Philosophy of the Spike: Rate-Based vs. Spike-Based Theories of the Brain

Abstract

Does the brain use a firing rate code or a spike timing code? Considering this controversial question from an epistemological perspective, I argue that progress has been hampered by its problematic phrasing. It takes the perspective of an external observer looking at whether those two observables vary with stimuli, and thereby misses the relevant question: which one has a causal role in neural activity? When rephrased in a more meaningful way, the rate-based view appears as an ad hoc methodological postulate, one that is practical but with virtually no empirical or theoretical support.

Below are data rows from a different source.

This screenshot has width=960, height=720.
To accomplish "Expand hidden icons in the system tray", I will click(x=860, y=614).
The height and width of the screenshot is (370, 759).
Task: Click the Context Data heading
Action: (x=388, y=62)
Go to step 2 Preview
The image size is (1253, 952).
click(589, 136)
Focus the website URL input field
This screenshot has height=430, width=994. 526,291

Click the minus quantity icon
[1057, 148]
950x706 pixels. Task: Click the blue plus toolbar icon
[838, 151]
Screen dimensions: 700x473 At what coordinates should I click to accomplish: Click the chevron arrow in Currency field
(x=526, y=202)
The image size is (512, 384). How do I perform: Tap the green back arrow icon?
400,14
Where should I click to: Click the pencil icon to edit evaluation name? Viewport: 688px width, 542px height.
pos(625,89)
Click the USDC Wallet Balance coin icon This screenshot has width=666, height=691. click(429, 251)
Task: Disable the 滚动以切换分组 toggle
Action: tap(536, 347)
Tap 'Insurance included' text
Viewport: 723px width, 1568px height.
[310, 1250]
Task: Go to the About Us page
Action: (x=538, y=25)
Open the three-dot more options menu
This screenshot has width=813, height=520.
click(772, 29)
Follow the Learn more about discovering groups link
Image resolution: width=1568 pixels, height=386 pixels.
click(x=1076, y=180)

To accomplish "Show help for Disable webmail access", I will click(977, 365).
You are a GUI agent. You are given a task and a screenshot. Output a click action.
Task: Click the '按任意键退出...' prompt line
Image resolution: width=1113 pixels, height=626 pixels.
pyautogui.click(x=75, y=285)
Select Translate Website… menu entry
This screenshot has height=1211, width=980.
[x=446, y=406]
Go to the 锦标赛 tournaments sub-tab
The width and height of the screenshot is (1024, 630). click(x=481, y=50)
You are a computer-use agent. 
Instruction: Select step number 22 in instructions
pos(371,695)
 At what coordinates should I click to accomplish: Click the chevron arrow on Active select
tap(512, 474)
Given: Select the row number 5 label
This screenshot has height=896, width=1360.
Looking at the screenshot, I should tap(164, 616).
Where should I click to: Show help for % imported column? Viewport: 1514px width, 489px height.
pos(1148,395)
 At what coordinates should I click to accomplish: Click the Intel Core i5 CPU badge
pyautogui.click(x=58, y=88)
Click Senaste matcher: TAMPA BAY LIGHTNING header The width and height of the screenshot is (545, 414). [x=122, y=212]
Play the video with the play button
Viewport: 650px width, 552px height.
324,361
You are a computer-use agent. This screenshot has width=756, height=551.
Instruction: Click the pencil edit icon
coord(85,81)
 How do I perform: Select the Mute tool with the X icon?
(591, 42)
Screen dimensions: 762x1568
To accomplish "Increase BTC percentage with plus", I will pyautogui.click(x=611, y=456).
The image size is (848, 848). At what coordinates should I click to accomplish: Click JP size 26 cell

Keywords: action potentials; firing rate; information; neural coding; neural computation; neural variability; spike timing.

Figure 1

Definitions of firing rate. (A) Rate as a temporal average (number of spikes n divided by observation time T). (B) Rate as a spatial average over N neurons, on a short time window dt. (C) Rate as a probability of firing, corresponding to an average over N trials for the same neuron.

Figure 2

Neural variability. (A) Responses of a MT neuron to the same stimulus (reproduced from Shadlen and Newsome, 1998). Top: spike trains over repeated trials, with the corresponding firing rate, meant as a firing probability (Figure 1C). Middle: distribution of Interspike intervals (ISIs), with an exponential fit (solid curve). Bottom: variance of spike count as a function of mean count, with the prediction for Poisson processes (dashed). (B) Responses of the same V1 neuron over five trials of the same stimulus, represented as temporal firing rate (adapted from Schölvinck et al., 2015). Left: comparison with the average response (gray curve), showing variability over trials. Right: comparison with a prediction using the responses of other neurons, showing that the variability does not reflect private noise. (C) Responses of a single cortical neuron to a fluctuating current (middle) injected in vitro (reproduced from Mainen and Sejnowski, 1995). Top: superimposed voltage traces. Bottom: spike trains produced in the 25 trials. (D) The Lorentz attractor, consisting of trajectories of a chaotic three-dimensional climate model. Chaos is not randomness, as it implies particular relations between the variables represented by the attractor.

Figure 3

Variability due to degeneracy. (A) Spikes can be seen as the result of a sequence of operations applied on an input signal, followed by spike generation. In this view, variability comes from noise added in the spiking process. (B) The state of a physical system can often be described as a minimum of energy. Symmetries in the energy landscape can imply observed variability, whose magnitude bears no relation with the amount of intrinsic noise. (C) An example of the energy view is spike-based sparse coding. A reconstruction of the signal is obtained from combining filtered spike trains together, and spikes are timed so as to make the reconstruction accurate. (D) If the system is redundant, the reconstruction problem is degenerate, leading to several equally accurate spiking solutions (here obtained by permutation of neurons).

Figure 4

The timescale argument. (A) Responses of a neuron over repeated trials, where the firing rate (PSTH shown below) varies on a fast (left) or slow (right) time scale. (B) Whether the firing rate varies quickly or slowly, the average rate is not generally sufficient to predict the response of a postsynaptic neuron. Here the responses of two neurons are shown over two trials. The postsynaptic neuron responds strongly when the presynaptic spike trains are taken in the same trial (because they are synchronous), but not if the spike trains are shuffled over trials.

Figure 5

The rate-based view. (A) Each neuron is described by a private quantity r(t), its rate, which determines the spike trains through a stochastic process. Crucially, even though only the spike trains are directly observed by the neuron, it is postulated that the rate r(t) only depends on the presynaptic rates r_i(t), and not on the spike trains themselves (f can be a function, dynamical process or filter). (B) One option is that synaptic integration leads to a quantity x(t); (e.g., membrane potential) that only depends on the rates r_i(t) by law of large numbers. As x(t) is deterministic, private noise must be added so as to produce stochastic spike trains. (C) The other option is that there are random fluctuations around the mean x(t) due to the spiking inputs, causing output spikes. For these fluctuations to depend only on the rates, the presynaptic processes must be independent, but we note that we have now introduced correlations between inputs and outputs.

Figure 6

Reduction of a spike-based model to a rate-based model. The spike model defines a relationship between presynaptic and postsynaptic spike trains through a function S. The rate model defines a relationship between rates through a function f. Rates are related to spikes through an observation function R. Reduction is possible when the diagram commutes: the composition of R and S equals the composition of f and R (mathematically, R o S = f o R). This is not generally possible because R is not invertible (many spike trains have the same rate).